=== TASK DATA ===

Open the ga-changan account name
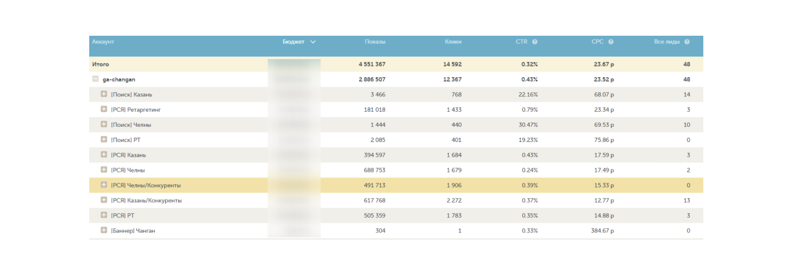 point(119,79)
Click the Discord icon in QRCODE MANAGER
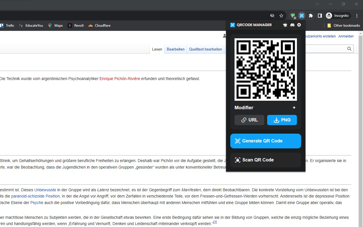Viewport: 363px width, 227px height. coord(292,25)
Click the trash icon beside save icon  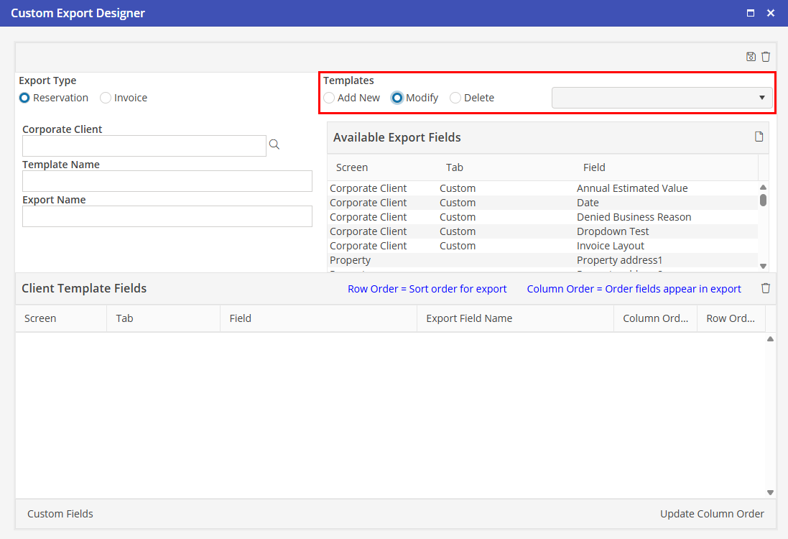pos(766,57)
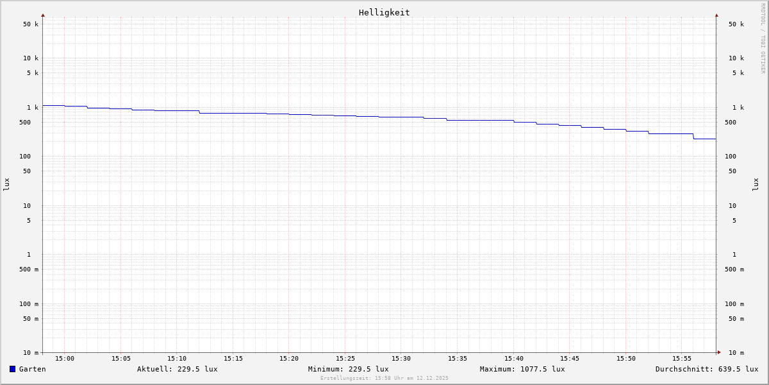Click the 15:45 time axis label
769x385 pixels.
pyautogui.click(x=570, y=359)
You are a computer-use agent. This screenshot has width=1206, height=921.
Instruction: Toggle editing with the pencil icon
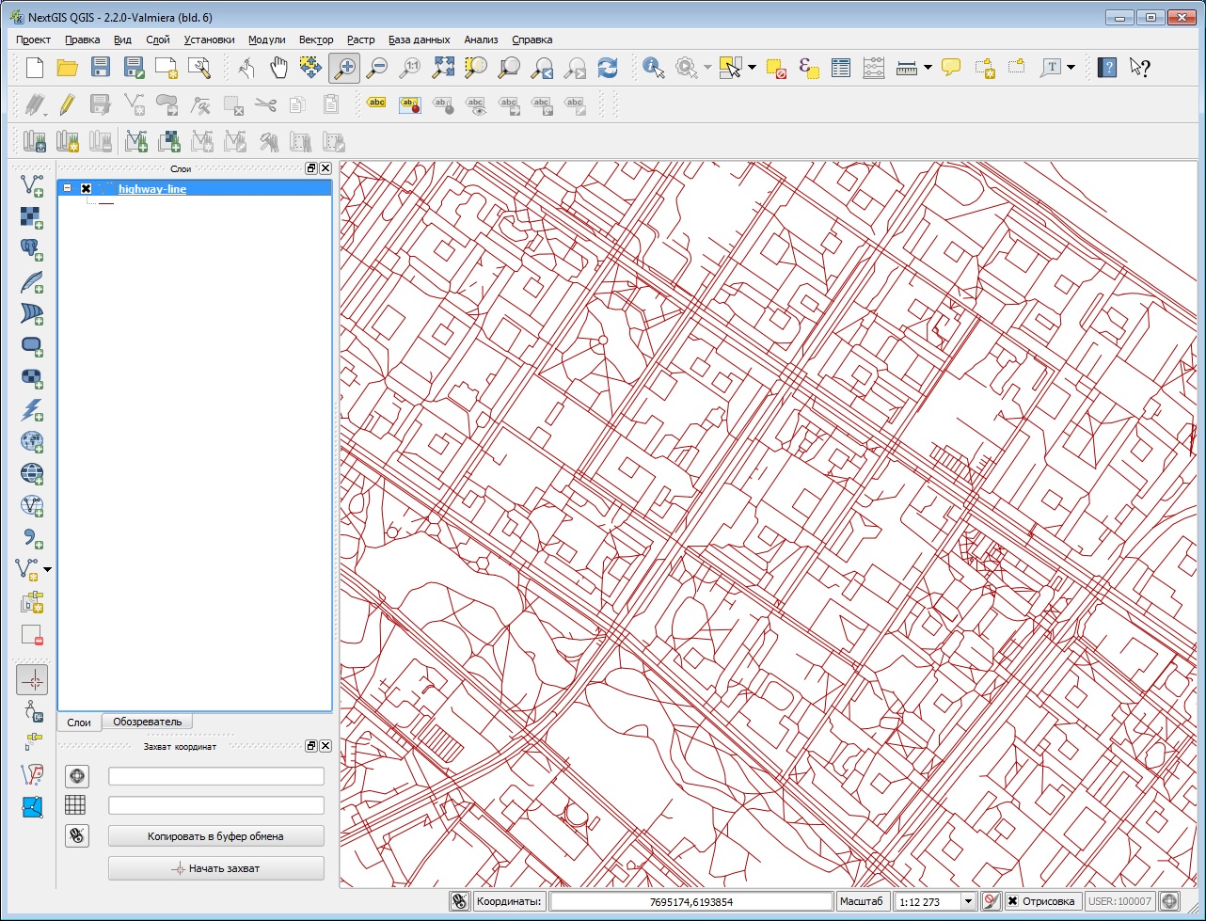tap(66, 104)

===

All lines between the one that contains "Instruction: Toggle editing" and the end of the records above, both included, are to be returned exactly as they stand, except for pictures, which are omitted.

Instruction: Toggle editing with the pencil icon
tap(66, 104)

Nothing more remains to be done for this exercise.